- Born: Michalis Kyriakou 9 January 1944 (age 82) Agia Varvara, Nicosia, Cyprus
- Genres: Greek popular music, Cypriot popular music, Modern Laika
- Occupations: Singer, actor, composer
- Years active: 1960s–present

= Michalis Violaris =

Greek-Cypriot singer (born 1944)

Michalis Kyriakou (Μιχάλης Κυριάκου), known by his stage-name Michalis Violaris (Μιχάλης Βιολάρης; born 9 January 1944), is a singer and composer of modern Greek and Cypriot music.

He is also a pioneer responsible for popularising in Greece Cypriot songs sung in the Cypriot dialect. His song "Ta Ryalia" (also "Ta Rialia") sung in Cypriot Greek became a hit in the top-10 of Greece in 1973.

==Life and career==
He grew up in Larnaca, Cyprus where he studied at the National Conservatory of Music in Larnaca, a branch of the National Conservatory of Music of Athens. In 1962 he moved to Greece where he enrolled at the school of Philosophy of Athens University and eventually obtained his degree.
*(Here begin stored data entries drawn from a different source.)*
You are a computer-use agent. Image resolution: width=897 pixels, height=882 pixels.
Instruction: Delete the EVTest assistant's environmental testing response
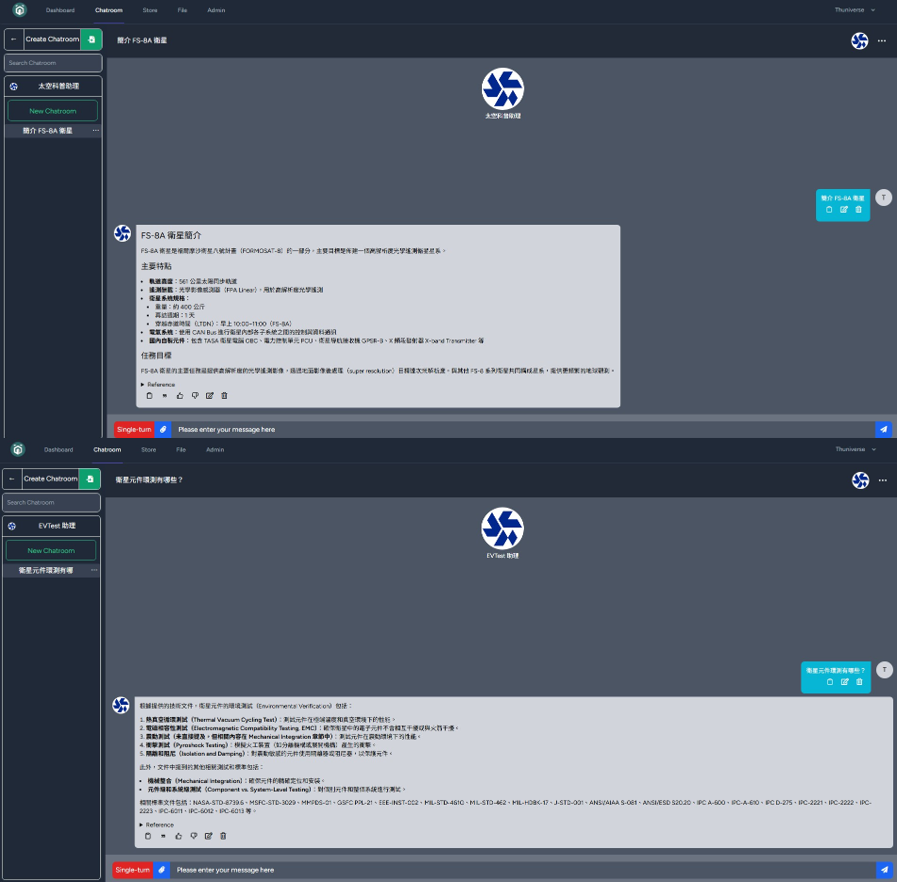tap(223, 836)
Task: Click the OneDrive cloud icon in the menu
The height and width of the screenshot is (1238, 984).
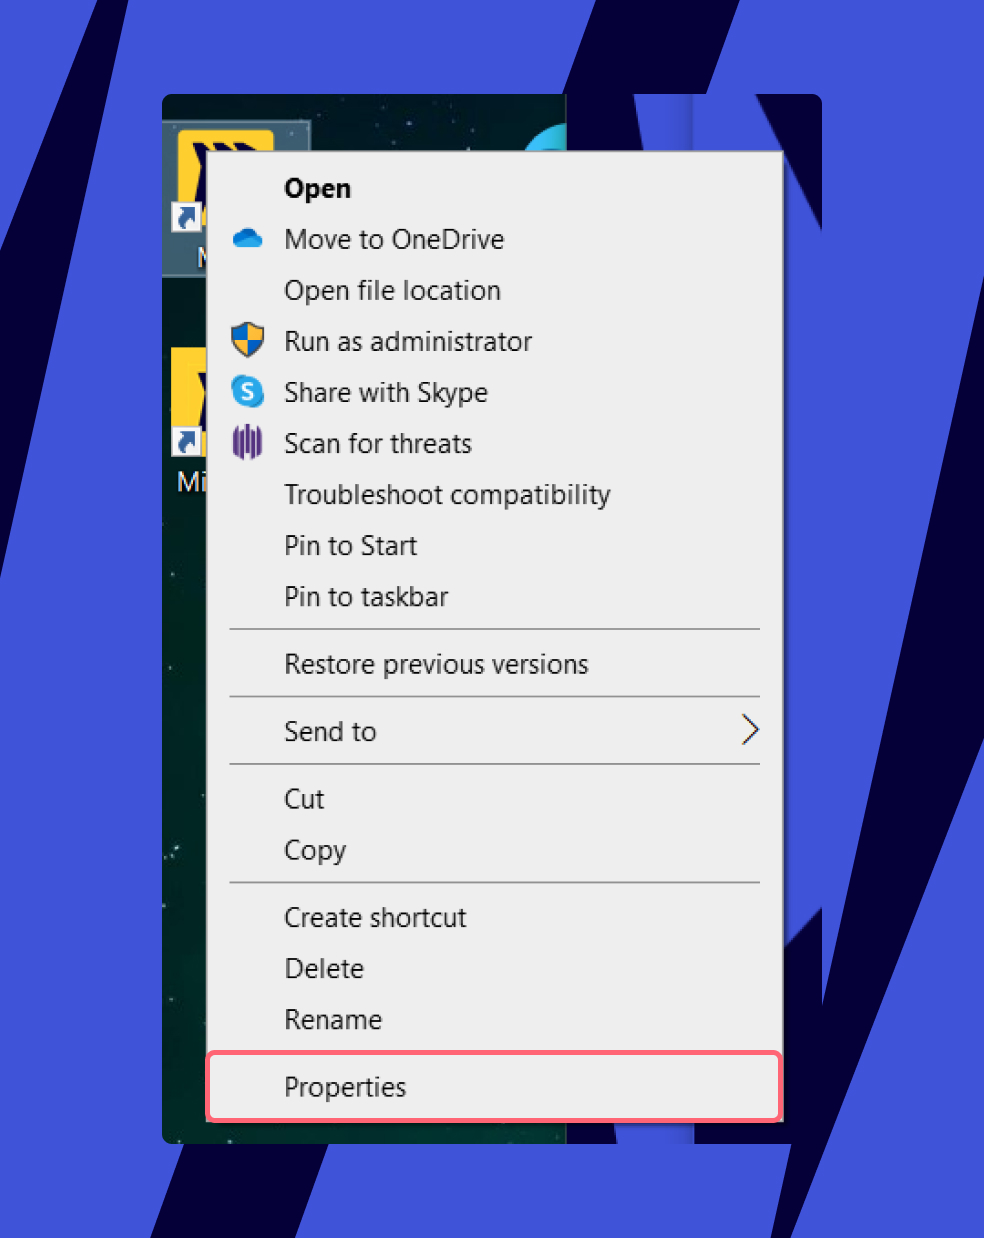Action: point(247,239)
He became part of the New Wave musical movement in Greece and his first musical cooperation was with Greek composer Yannis Spanos. His songs made Cypriot music widely popular in Greece in the 1960s and 1970s. He won third prize at the Thessaloniki Song Festival in 1972 and in 1974 he came in second at the same festival.
Aside from his cooperation with Yannis Spanos his songs included works by Greek composers such as Giorgos Kontogiorgos, Mimis Plessas, Yorgos Katsaros, Apostolos Kaldaras, Yorgos Mitsakis and others.

In 1971 he signed with Zodiac Records, while in 1977 his records were sold under the Lyra record label. His songs include works by Greek poets Georgios Vizyinos, Odysseas Elytis, Myrtiotissa and others.
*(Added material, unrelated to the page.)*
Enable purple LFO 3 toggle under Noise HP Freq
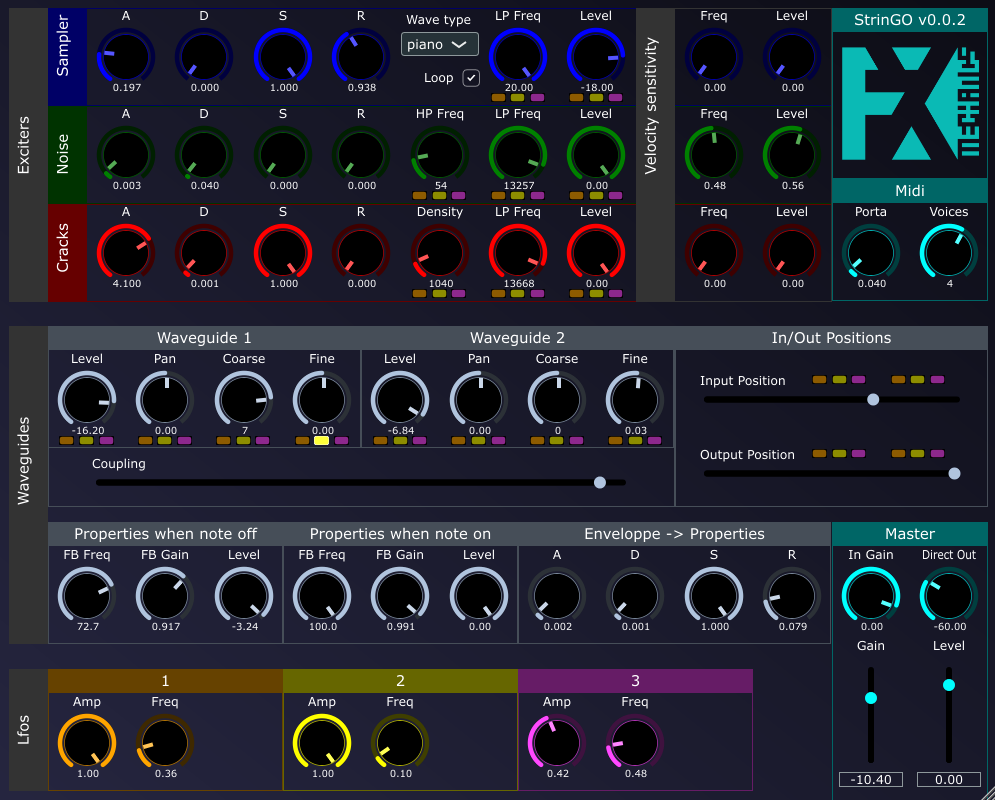 coord(458,196)
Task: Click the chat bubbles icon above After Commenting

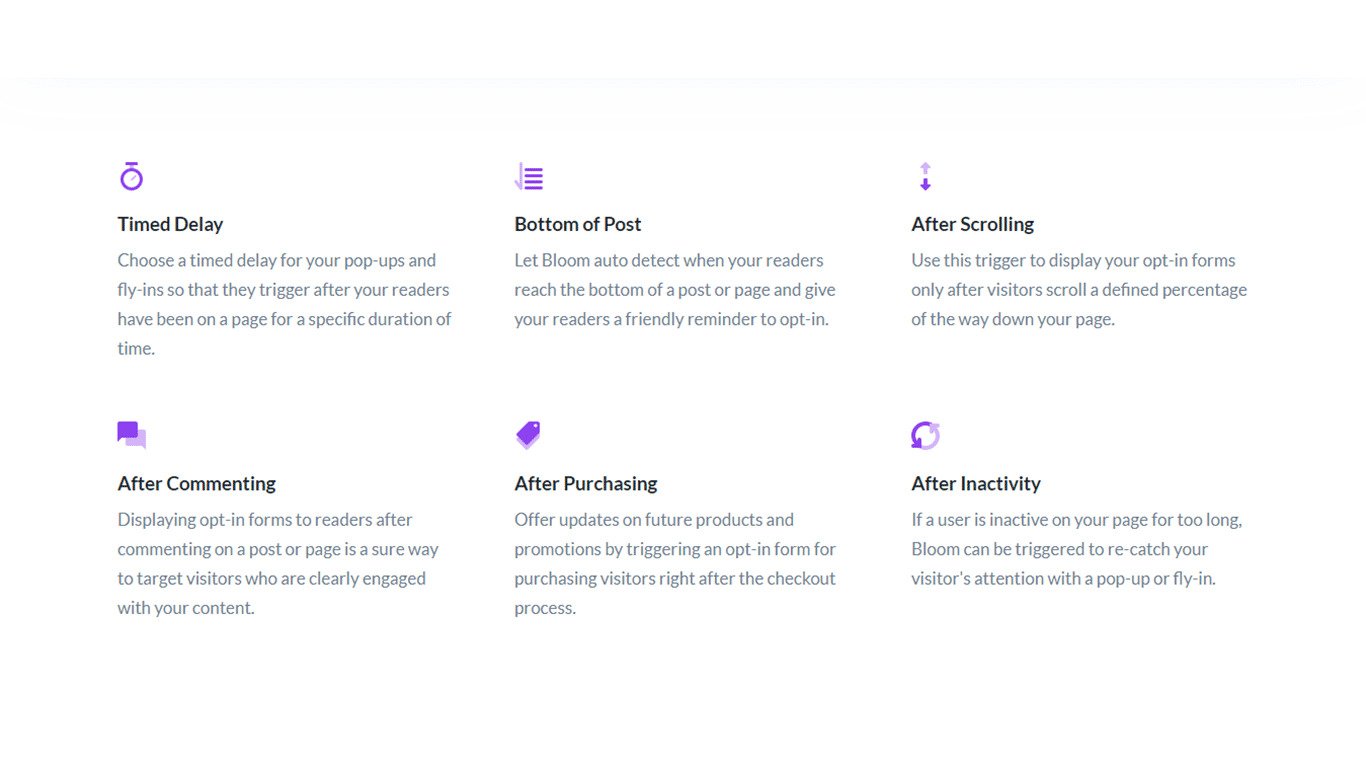Action: (x=131, y=435)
His hits include "To Delfinokoritso", "Halalin tou", "Ta Karavakia", "Ta matia sou Katerinio", "Mia xanthia ap' ti Mytilini", "Irthes epses", "Aspra Karavia", "Ti Lozani ti Kozani", "An voulitho na s' arnitho", "Mavromalloussa Kopellia", and others.

He is considered one of the most popular people born in Cyprus.